Objective  To identify the optimal triage and transport strategy: direct to the endovascular center (mothership) or immediate alteplase treatment followed by transfer to the endovascular center (drip and ship), for all patients with suspected large-vessel occlusion stroke.

Design Setting, and Participants  This was a theoretical, conditional probability modeling study. Existing data from clinical trials of stroke treatment were used for model generation. The study was conducted from February 1, 2017, to March 1, 2018.

Main Outcomes and Measures  The time-dependent efficacy of alteplase and endovascular therapy and the accuracy of large-vessel occlusion screening tools were modeled to estimate the probability of positive outcome (modified Rankin Scale score, 0-1 at 90 days) for both the drip-and-ship and mothership transport strategies. Based from onset to treatment, the strategy that estimates the greatest probability of excellent outcome is determined in several different scenarios.

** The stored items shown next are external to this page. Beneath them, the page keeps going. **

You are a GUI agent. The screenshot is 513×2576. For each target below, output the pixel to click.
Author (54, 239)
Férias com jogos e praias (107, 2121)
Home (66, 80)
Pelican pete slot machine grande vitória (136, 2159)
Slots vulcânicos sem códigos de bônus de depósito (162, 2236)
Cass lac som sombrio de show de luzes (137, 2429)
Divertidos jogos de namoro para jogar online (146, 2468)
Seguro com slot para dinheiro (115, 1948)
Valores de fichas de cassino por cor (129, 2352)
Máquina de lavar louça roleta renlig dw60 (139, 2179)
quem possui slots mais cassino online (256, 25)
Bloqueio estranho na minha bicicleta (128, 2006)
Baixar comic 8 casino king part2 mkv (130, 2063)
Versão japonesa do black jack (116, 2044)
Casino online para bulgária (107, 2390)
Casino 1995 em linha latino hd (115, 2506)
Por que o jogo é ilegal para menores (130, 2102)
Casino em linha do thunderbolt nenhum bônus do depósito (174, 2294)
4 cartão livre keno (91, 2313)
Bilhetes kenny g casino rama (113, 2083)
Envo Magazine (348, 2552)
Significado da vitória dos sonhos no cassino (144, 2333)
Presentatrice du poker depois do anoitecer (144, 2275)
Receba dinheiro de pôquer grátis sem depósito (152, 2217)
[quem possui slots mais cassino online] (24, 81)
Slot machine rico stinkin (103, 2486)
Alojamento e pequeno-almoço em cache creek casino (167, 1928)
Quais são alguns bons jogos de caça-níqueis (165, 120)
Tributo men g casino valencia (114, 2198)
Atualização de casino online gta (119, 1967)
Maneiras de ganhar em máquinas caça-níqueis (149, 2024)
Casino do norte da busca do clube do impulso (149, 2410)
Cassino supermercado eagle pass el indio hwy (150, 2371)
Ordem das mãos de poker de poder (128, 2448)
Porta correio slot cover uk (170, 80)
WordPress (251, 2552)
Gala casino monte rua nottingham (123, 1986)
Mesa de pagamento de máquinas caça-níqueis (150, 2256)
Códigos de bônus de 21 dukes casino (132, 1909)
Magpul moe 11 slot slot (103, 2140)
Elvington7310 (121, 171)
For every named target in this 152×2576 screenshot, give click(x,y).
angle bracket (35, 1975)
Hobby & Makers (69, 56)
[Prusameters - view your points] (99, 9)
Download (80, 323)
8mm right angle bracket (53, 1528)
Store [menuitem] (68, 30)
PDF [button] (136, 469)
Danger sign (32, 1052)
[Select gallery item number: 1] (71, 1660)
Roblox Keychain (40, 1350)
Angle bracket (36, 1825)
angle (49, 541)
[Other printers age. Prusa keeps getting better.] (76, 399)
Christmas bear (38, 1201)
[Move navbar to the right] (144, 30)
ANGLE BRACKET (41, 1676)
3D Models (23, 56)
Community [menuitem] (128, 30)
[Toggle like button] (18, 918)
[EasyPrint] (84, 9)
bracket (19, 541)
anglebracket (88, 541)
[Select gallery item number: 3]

Results  The patient’s travel time from both thrombolysis and endovascular therapy centers, speed of treatment, and positive predictive value of the screening tool affect whether the drip-and-ship or mothership strategy estimates best outcomes. With optimal treatment times (door-to-needle time: 30 minutes; door-in-door-out time: 50 minutes; door-to-groin-puncture time: 60 minutes [mothership], 30 minutes [drip and ship]), both options estimate similar outcomes when the centers are 60 minutes or less apart. However, with increasing travel time between the 2 centers (90 or 120 minutes), drip and ship is favored if the patient would have to travel past the thrombolysis center to reach the endovascular therapy center or if the patient would arrive outside the alteplase treatment time window in the mothership scenario. Holding other variables constant, if treatment times are slow at the thrombolysis center (door-to-needle time: 60 minutes; door-in-door-out time: 120 minutes), the area where mothership estimates the best outcomes expands, especially when the 2 centers are close together (60 minutes apart or less). The area where mothership estimates the best outcome also expands as the positive predictive value of the screening tool increases.

Conclusions and Relevance  This study suggests that decision making for prehospital transport can be modeled using existing clinical trial data and that these models can be dynamically adapted to changing realities. Based on current median treatment times to realize the full benefit of endovascular therapy on a population level, the study findings suggest that delivery of the treatment should be regionally centralized. The study modeling suggests that transport decision making is context specific and the radius of superiority of the transport strategy changes based on treatment times at both centers, transport times, and the triaging tool used.